Toda España siguió con interés y no poca admiración a aquel hombre que se jugó la vida y estuvo apunto de perderla por defender a una mujer maltratada. Como es inevitable en un país cainita, algo demostrado históricamente, enseguida surgieron los del colmillo retorcido que vieron en su actuación malas intenciones, afán de protagonismo o cualquier otro vicio fácilmente criticable. El Poder le ofreció subirse a su carro triunfante y él no lo dudó, aunque para ello tuviera que bajarse del pedestal al que entre todos le habíamos subido. Quizá fuese una salida fácil, quizá se dejó llevar por sus deseos de triunfar, quizá fuese tentado por una vida más fácil y de relumbrón.
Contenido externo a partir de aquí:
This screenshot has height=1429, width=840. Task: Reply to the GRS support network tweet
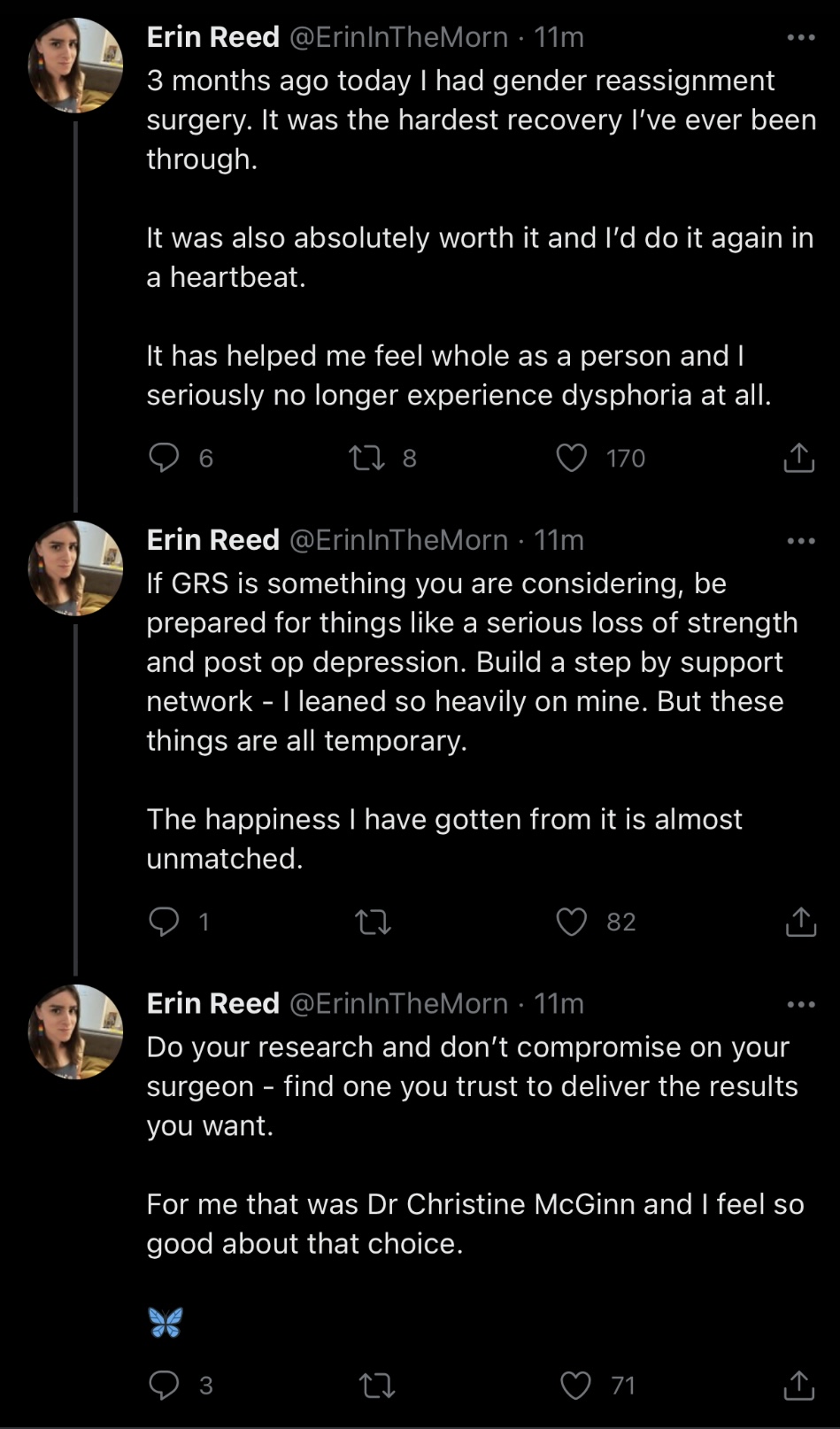[164, 922]
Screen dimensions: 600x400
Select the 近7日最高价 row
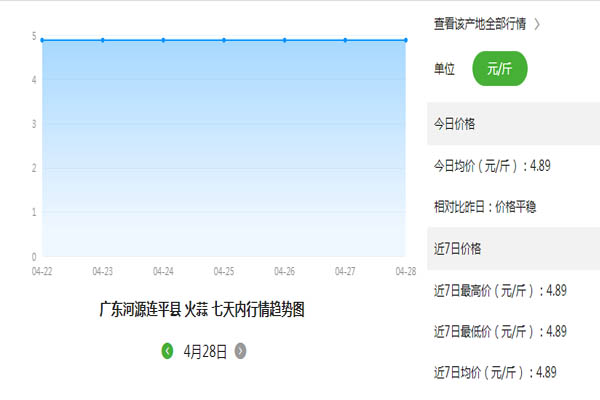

Quizá salir con demasiada frecuencia en los titulares de la prensa es excesivamente atractivo.
Y hace unos días le han pillado en falta, en una de las faltas más graves que la sociedad moderna, culta y concienciada puede actualmente achacar a uno de sus miembros. Conducía haciendo eses y en la prueba de alcoholemia efectuada al efecto dio positivo. Otro santo laico bajado del cielo a cañonazos.
Su defensa no ha podido ser más torpe: que apenas había bebido y que ese positivo vino forzado por la medicación que toma. Si me permiten destrozar el idioma a la manera de Forges diré: Torpérrimo. Esa excusa es banal e inaceptable, todas las medicaciones indican las contraindicaciones que arrastran y en cualquier caso él debía saberlo, como debía saber que su supuesta ignorancia no sólo no le excusaba sino que fortalecía la acusación.
Pero donde el hombrico, ahora ya hay que tratarlo así, demostró más su falta de sensatez ha sido al no bajarse del burro, no admitir con inteligencia su pecado y empeñarse con cerrazón en no ofrecer sus disculpas por más veces que se le ha solicitado. Ah, y en no dimitir; lo de no dimitir, lo de esperar el cese encastillado y aislado de la realidad es de memos, majaderos, mentecatos y otras gentes de mal vivir.
El ¿señor? Neira no ha sabido digerir su situación social, su prestigio, los excesivos elogios recibidos y ha caído víctima de sus propias limitaciones personales. Quizá el no lo sabía, pero las tenía y han quedado todas al descubierto, no tanto por conducir en condiciones que no debía, sino por su actitud pueblerina, cicatera y ególatra, propia de quien ha fracasado en la sociedad y se niega a reconocerlo.